For all the attention given to the soon-to-arrive Steven Gerrard, Frank Lampard and David Villa, the most impressive addition to MLS this season is Kaká, who has the league’s highest guaranteed salary in the most recent players union figures ($7.2 million per year). But while Gerrard and Lampard signed 18-month contracts, Kaká made a longer commitment (three years) and said he hopes to stay even longer.

Truth be told, Kaká said he has long wanted to join MLS. There were talks with the LA Galaxy a few years ago, and the heads of New York Red Bulls fans might explode when they realize how nearly he came to joining his brother (playing name: Digão) on the team three years ago.

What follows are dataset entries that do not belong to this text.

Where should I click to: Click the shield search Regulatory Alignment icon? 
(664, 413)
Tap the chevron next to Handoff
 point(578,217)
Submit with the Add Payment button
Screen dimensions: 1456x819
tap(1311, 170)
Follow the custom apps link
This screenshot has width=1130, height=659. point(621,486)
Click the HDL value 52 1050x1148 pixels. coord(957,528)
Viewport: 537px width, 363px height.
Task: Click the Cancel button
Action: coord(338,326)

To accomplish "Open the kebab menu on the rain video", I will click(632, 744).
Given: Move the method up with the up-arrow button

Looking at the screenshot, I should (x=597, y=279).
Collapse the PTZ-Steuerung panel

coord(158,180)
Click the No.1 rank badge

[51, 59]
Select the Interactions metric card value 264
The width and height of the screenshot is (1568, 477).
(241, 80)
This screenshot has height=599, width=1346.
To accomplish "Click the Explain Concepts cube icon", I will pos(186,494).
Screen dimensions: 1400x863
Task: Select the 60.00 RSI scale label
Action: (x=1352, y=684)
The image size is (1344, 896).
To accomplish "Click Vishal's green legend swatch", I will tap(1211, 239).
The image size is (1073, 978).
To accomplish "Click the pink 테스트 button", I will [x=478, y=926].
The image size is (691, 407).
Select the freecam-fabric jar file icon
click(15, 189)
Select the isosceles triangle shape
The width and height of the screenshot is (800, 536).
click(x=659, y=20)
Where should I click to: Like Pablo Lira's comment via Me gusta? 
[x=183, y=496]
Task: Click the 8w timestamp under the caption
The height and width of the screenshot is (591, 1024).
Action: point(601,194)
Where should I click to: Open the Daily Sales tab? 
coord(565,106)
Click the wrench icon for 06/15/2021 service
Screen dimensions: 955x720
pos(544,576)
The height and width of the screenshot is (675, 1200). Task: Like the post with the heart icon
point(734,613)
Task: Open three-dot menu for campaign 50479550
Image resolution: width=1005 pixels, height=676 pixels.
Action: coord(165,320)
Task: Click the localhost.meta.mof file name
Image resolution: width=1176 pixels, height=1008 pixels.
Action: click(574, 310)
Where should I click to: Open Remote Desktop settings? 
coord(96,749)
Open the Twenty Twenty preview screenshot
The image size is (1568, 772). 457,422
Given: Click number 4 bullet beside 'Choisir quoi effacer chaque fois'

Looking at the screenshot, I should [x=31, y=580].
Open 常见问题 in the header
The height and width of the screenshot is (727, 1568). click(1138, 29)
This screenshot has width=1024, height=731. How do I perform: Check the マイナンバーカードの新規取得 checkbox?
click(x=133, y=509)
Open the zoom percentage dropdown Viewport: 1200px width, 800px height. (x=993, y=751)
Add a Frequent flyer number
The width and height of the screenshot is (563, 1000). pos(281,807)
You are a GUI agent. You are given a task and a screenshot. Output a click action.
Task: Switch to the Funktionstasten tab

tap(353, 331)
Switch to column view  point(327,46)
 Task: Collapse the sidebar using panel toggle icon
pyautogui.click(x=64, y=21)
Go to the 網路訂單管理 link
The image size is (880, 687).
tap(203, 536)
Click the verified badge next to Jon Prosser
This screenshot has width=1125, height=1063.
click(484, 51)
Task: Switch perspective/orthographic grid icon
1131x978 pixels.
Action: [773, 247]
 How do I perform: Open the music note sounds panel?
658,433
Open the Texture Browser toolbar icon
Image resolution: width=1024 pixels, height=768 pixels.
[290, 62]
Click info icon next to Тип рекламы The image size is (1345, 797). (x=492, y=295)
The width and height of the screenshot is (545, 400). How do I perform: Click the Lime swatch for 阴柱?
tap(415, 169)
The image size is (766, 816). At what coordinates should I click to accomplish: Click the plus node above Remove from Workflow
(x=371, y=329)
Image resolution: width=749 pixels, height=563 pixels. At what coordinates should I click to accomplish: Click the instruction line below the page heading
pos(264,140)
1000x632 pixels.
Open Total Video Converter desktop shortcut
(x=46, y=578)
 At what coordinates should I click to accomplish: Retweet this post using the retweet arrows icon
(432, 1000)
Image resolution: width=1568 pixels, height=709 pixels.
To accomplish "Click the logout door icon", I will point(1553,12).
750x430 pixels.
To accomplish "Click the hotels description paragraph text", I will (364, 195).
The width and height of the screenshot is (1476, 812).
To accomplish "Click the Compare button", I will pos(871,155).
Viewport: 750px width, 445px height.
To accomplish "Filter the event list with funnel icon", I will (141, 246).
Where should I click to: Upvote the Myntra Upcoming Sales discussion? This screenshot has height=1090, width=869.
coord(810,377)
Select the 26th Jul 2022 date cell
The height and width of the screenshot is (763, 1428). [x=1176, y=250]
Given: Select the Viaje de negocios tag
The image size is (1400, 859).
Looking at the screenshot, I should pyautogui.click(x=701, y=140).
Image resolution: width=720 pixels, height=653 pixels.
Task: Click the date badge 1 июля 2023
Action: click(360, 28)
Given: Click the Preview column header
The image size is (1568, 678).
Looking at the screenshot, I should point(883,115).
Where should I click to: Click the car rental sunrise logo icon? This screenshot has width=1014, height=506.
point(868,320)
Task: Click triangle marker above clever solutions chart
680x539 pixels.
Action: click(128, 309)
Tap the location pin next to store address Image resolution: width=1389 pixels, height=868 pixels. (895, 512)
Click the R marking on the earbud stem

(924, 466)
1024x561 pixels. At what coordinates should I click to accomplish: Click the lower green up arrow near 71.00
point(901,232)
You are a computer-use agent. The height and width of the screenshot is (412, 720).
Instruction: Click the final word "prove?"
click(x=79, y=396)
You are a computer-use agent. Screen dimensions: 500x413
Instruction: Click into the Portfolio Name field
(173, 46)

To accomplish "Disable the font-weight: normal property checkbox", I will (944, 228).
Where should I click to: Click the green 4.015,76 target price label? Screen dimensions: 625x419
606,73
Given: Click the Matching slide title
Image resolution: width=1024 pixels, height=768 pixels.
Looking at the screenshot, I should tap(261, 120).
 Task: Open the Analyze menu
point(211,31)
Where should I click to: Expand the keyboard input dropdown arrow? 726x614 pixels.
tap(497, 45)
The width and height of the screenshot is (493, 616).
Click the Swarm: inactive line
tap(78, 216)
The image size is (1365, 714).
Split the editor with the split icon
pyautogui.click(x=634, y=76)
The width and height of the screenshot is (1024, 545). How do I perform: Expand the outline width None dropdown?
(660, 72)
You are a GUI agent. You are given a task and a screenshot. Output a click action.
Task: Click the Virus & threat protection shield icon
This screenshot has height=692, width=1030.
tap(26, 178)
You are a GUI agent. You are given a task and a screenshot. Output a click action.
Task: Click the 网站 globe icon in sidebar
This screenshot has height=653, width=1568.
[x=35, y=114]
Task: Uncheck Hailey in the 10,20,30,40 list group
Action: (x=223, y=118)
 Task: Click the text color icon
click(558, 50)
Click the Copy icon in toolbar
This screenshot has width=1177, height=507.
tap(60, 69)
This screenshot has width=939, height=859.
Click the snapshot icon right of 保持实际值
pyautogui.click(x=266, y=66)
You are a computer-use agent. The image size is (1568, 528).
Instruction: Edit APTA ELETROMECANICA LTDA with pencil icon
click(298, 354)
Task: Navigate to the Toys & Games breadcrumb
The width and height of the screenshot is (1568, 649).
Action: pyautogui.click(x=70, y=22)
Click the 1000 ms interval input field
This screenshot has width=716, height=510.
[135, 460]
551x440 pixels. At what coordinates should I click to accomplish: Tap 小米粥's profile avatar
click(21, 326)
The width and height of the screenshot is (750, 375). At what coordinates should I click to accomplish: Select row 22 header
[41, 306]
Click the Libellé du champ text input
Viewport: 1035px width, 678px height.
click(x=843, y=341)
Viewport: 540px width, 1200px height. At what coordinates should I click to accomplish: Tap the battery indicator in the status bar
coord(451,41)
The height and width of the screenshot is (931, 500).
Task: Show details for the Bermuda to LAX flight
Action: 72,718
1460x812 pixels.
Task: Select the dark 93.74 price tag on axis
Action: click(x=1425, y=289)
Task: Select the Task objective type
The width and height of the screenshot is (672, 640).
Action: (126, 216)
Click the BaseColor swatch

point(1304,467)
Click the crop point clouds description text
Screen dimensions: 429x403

“With Red Bull it was very close,” Kaká told “In July 2012, they went to Madrid and made an offer to Real Madrid, and Real Madrid said OK. I said OK as well. But we just had two days to close the deal, and in two days it was impossible, because there were a lot of contracts and things to see, and the window closed. I said maybe in December we can start to talk again. So in December I started to play for Real Madrid, and Real Madrid didn’t want to sell in that moment. I waited until the next market, and in the next market I went to Milan. So Milan and then São Paulo, and the moment arrives now [in Orlando].”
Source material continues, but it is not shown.